Carpet Rock: How Did Carpet Rock Form?

Carpet Rock

The carpet rock formations are rare structures. Some people are convinced that aliens are the culprit behind the weird formations but there's a geological explanation as well. Fractured sandstone filled with quartz and slowly eroded away leaving the carpet-like pattern.

Those structures typically develop in siliceous coarse-grained sedimentary (sandstone) rocks. The formation of this kind of rock is thought to begin with the fracturing of sandstone and the filling of the resulting cracks with quartz cement. Subsequent weathering erodes the relatively soft sandstone more than the quartz. Eventually the quartz stands out from the sandstone in a carpet-like pattern.

Carpet Rock: The Formation of This Unique of Rock
Carpet Rock at Chattanooga, Tennessee.
Photo: Beth Kendall on Facebook.

These patterns are abundant in sandstone from this area and are formed when Iron minerals such as Hematite or Pyrite in the sandstone oxidize because water has permeated the sandstone dissolving the iron minerals into a solution and subsequently erosion has exposed the iron mineral solution to oxygen in the atmosphere.

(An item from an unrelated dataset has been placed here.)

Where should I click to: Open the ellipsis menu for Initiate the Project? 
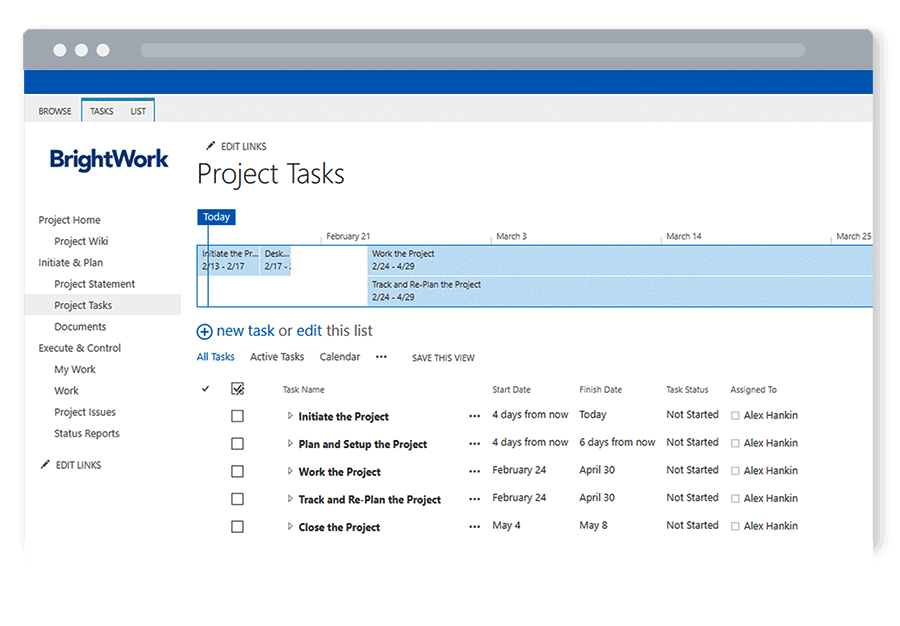click(x=474, y=415)
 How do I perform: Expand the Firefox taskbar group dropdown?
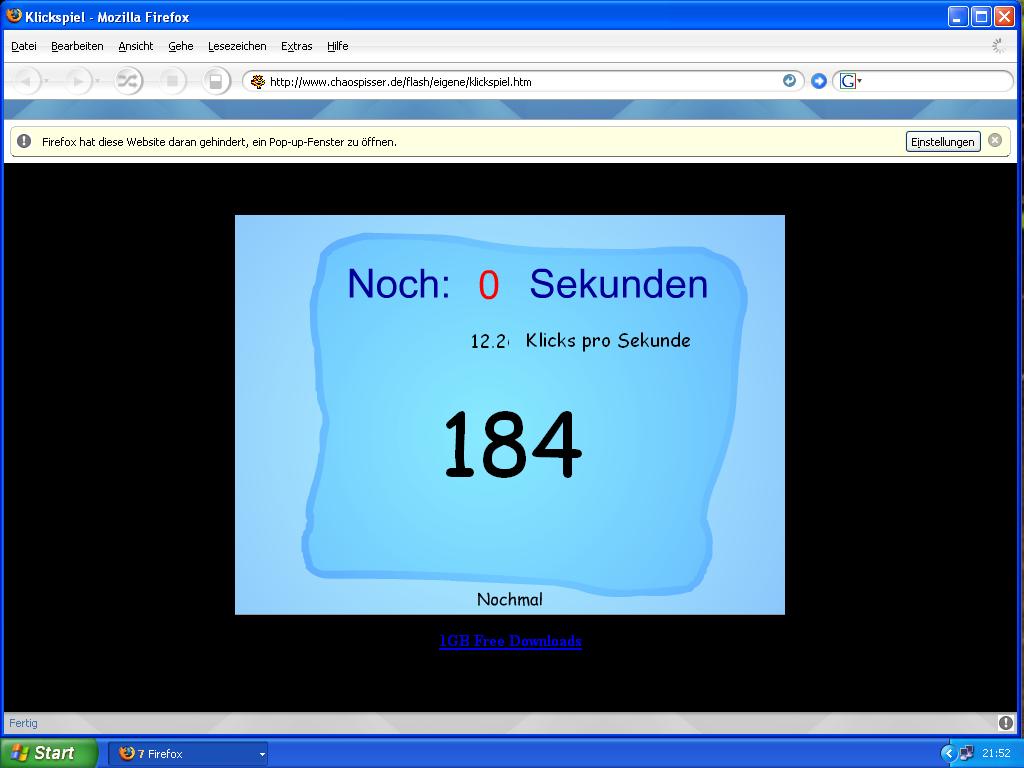point(262,754)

The oxidized solution precipitates between the layers of sandstone, finding tiny crevices where joints exist and form the different colour bands within the rock giving the patterns, often in polygonal shapes, which lead to the name "Carpet Rock”.

Carpet Rock: How Did Carpet Rock Form?
Carpet Rock at Chattanooga, Tennessee.
Photo: Beth Kendall on Facebook.

This effect occurs when Quartz forms harder zones in sandstone which resist erosion such as the sandstone from Petit Jean Set Park in Conway County, Arkansas USA.
  
Carpet Rock: How Did Carpet Rock Form?
The Carpet Rock in Petit Jean State Park, Conway County, Arkansas
Photo: Jonathan Ball

Boxwork

Boxwork is defined as a honeycomb-like structure that can form in some fractured or jointed sedimentary rocks. If the fractures in the host rock are mineralized, they can become more resistant to weathering than the surrounding rock, and subsequent erosion can produce boxwork structures. 
 

Boxwork on a cave’s ceiling at Wind Cave National Park in South Dakota
Boxwork on a cave’s ceiling at Wind Cave National Park in South Dakota
Photo: YellowstonePark.com

In cave geology, Boxwork is commonly composed of thin blades of the mineral calcite that project from cave walls or ceilings that intersect one another at various angles, forming a box-like or honeycomb pattern. The boxwork fins once filled cracks in the rock before the host cave formed. As the walls of the cave began to dissolve away, the more resistant vein and crack fillings did not, or at least dissolved at a slower rate than the surrounding rock, leaving the calcite fins projecting from the cave surfaces.

Box-shaped and triangular patterns are abundant in the sandstones on top of Petit Jean Mountain. These patterns form when iron present in the rock is oxidized. Iron exists as the minerals siderite, magnetite, hematite and some clay minerals that are present in the Hartshorne Sandstone. At some point in geologic history water filled the pore spaces of the rock formation and came into contact with minerals made up of iron. This caused the iron to go into solution. If the rock becomes exposed to air then oxygen is added to the solution and causes the iron to oxidize and precipitate out along exposed joints in the rock formation.

Sometimes color bands result from the different oxidation states of iron. These bands are also referred to as Liesegang banding or box work by the scientific community.

Turtle Rocks

Carpet Rock: How Did Carpet Rock Form?
Turtle Rocks at Petit Jean State Park
Photo: Courtney Van Stolk

The exact processes that create “turtle rocks” are poorly understood. One explanation involves spheroidal weathering. This process occurs when water percolating through cracks and between individual grains in the rock loosens and separates layers of the rock. The weathering acts more rapidly on the corners and edges of the rock producing a rounded shape. Another theory concerns the amount of calcite present in the matrix of the rock holding the grains together along with the size of the grains that allow for this type of weathering. Either way the weathering of the rocks is strongly influenced by the polygonal joint pattern seen in all “turtle rocks”.